Devlet malı mı deniz?
Bu yazının konusu, “Devlet malı deniz, yemeyen domuz” sözüyle tam da alakalı değildir.
Dolaylı olarak mevzu aynıdır belki, ama bu yazının odak noktası denizdir.
Bildiğimiz tuzlu suyu, kayalıkları, kumsalı, çakılları, yosunlarıyla deniz.
Mavi renkli.
Kah durgun, kah dalgalı.
Bazen köpüklü.
Bizim denizimiz.
Pardon!
Bizim olmayan deniz…
***
1974’te harp çıktığında Evdim’deydik. Evdim, Leymosun-Baf arasında bir kasaba. Denize sahili var. Güzel plajları var.

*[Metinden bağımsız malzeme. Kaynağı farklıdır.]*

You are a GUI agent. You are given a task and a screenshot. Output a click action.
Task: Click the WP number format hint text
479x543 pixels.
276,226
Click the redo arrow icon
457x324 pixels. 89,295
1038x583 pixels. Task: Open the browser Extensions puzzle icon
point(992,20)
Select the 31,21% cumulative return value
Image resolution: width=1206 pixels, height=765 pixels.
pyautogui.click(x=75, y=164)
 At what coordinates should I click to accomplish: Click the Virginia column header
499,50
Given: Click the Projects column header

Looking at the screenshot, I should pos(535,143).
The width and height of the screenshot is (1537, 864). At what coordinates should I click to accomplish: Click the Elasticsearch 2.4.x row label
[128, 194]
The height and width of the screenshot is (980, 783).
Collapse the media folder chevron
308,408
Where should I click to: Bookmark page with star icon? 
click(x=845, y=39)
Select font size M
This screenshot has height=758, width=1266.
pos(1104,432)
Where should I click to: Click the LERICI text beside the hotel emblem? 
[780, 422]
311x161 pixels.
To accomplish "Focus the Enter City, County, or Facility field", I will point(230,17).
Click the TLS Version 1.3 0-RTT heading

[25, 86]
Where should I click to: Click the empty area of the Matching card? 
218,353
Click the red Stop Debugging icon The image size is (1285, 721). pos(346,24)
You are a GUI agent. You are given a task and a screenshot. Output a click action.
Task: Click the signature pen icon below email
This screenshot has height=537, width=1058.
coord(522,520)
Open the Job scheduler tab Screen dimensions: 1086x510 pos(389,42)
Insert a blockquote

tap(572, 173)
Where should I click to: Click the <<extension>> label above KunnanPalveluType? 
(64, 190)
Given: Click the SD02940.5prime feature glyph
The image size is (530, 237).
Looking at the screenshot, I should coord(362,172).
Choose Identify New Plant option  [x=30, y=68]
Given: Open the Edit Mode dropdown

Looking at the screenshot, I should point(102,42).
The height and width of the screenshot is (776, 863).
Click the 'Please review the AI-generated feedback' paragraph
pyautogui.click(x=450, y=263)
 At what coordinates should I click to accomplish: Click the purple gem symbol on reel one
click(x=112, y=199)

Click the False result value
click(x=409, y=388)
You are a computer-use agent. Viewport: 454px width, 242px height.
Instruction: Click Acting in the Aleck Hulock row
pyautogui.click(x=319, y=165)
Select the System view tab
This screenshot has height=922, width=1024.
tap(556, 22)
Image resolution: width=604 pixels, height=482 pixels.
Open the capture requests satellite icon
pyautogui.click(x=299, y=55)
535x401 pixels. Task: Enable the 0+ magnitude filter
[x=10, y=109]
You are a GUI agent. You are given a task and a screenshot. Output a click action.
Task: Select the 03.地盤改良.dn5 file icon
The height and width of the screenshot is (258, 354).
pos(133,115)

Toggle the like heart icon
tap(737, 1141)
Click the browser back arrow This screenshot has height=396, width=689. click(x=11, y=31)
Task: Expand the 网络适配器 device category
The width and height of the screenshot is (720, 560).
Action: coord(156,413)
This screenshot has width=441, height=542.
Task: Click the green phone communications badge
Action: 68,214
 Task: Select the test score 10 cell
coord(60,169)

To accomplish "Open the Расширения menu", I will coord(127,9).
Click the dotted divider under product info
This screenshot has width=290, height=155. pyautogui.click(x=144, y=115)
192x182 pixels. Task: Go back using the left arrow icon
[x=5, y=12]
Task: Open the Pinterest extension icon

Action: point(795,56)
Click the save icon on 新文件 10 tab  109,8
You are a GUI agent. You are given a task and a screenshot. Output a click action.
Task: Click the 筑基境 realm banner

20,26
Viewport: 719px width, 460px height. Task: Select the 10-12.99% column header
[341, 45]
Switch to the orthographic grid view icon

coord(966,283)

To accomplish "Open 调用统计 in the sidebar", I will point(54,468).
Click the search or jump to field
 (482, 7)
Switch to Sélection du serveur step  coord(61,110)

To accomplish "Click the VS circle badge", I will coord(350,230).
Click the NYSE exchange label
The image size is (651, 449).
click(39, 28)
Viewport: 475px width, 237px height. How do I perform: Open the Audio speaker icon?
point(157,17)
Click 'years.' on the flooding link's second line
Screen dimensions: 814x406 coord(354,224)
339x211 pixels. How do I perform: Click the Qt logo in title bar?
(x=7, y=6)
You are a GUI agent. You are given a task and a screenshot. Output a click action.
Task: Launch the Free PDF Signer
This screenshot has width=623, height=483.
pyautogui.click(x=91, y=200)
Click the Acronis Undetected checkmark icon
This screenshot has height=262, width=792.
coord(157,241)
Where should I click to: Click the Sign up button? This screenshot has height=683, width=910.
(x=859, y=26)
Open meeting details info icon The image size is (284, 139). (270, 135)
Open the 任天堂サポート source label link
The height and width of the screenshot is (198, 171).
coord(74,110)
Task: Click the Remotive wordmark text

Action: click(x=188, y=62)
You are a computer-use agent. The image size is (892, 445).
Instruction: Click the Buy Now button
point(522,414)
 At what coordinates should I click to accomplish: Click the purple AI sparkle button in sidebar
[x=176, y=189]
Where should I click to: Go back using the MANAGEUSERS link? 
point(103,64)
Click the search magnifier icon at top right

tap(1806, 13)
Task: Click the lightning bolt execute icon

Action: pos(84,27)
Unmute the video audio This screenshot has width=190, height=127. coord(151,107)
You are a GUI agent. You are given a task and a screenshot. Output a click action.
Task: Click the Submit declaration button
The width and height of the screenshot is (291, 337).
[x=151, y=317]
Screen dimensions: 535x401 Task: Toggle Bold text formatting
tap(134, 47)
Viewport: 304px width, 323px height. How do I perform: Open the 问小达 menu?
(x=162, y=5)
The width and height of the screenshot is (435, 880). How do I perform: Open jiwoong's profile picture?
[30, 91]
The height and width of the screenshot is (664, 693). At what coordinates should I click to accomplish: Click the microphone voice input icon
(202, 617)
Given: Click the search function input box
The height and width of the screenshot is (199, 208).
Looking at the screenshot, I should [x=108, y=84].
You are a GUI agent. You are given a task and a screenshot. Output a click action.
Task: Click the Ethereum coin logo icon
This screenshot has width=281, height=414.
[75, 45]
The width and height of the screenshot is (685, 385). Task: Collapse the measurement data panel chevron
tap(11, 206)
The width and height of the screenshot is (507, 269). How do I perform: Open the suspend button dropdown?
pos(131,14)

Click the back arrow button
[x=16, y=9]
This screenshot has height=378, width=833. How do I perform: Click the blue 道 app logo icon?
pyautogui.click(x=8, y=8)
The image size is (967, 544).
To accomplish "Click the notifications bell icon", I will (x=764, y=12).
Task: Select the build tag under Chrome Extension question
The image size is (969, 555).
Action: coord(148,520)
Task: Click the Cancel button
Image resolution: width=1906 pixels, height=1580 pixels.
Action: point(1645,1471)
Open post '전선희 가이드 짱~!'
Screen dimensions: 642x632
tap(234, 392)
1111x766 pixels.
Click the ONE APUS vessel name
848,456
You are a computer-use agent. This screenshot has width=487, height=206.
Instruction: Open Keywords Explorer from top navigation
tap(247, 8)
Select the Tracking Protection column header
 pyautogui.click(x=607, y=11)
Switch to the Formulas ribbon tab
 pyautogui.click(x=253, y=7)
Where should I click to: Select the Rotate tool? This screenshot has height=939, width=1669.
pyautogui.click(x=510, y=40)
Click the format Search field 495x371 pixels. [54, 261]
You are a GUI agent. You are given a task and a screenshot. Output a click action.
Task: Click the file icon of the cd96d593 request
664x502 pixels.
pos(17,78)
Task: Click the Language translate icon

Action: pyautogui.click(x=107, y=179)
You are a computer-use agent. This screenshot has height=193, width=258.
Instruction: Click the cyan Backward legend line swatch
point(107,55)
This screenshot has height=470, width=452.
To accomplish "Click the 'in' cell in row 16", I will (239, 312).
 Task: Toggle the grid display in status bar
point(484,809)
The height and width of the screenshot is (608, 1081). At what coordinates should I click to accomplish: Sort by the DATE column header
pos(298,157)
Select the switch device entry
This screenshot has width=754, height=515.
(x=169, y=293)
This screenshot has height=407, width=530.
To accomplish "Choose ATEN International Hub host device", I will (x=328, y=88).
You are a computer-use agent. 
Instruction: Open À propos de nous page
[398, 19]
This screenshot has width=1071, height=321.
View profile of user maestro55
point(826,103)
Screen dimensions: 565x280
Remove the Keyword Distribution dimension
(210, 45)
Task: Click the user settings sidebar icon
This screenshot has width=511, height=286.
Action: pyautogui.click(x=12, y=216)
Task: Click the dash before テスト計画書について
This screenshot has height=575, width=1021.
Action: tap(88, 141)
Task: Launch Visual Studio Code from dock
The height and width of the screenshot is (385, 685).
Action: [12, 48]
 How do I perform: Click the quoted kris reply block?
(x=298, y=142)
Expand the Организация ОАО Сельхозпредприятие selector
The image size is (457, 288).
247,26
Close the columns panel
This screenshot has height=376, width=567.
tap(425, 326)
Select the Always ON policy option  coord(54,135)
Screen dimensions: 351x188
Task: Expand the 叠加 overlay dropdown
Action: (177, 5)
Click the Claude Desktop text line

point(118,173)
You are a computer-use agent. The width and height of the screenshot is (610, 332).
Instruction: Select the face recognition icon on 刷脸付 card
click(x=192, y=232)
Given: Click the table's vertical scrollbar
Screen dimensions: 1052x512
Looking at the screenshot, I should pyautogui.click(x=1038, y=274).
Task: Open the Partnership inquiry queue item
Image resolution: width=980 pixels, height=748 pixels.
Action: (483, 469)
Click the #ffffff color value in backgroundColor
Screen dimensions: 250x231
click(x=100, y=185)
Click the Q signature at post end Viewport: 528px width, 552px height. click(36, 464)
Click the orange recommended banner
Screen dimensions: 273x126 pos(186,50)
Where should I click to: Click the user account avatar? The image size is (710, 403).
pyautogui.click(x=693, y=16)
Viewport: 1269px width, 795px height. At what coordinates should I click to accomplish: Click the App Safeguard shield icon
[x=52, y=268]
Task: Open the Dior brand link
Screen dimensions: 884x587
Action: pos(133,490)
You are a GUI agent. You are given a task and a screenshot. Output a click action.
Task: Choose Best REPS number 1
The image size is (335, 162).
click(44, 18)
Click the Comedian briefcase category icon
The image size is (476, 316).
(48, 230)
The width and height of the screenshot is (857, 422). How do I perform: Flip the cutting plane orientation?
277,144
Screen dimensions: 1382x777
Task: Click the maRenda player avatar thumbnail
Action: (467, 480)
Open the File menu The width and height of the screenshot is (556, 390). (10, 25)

1975’te yerleştirildiğimiz Çatalköy de denize nazır. Yani bizim köylüler (İncirli’ye götürülenler hariç) deniz bakımından eskisine benzer bir köye göç etmiş oldu.
Haliyle deniz kenarında yaşayanların hayatı denizden kopuk olmaz. Olamaz. Deniz, hayatımızın önemli ve vazgeçilmez bir parçasıdır. Balığa da gideriz, yüzmeyi de severiz, dalgaların sesini dinleyip sahilde içmekten de hoşlanırız, hatta şiir bile yazarız dalganın patladığı yerde oturup…
***
İşte bu ahval ve şerait içerisinde Çatalköy’ün deniz bakımından geldiği nokta, bu ülkede imar konusunun nasıl rezil bir halde olduğunun ispatıdır.
Şu cümleyi dikkatle okuyun lütfen:
ÇATALKÖY BELEDİYESİ ŞU AN BİR ‘HALK PLAJI’ AÇMAK İSTESE, SAHİLDE YER BULAMAZ!
Ne demek bulamaz?
Karakum’dan Teknecik’e kadar uzanan sahil şeridi Çatalköy Belediyesi’ne bağlı… Yani neredeyse 6-7 kilometrelik kıyısı var köyün.
Var, ama tek bir boş koy, körfez, sahil yok!
Ya askeri bölge…
Ya özel mülk…
Ya da otel…
“Shayna var” diyenler kısmen haklı… Zira orası özel işletme olmasına rağmen mülkiyeti belediyenin sanılıyor.
Oysa öyle değil!
Yakında kokusu çıkar.
***
Son dönemlerde bazı belediyeler sahillere sahip çıkmaya başladı. Çok da iyi oldu. Vatandaştan 100 TL’ye kadar ‘plaja giriş ücreti’ talep eden insafsız işletmeler varken, belediyelerin ucuz hizmet vermesi önemli…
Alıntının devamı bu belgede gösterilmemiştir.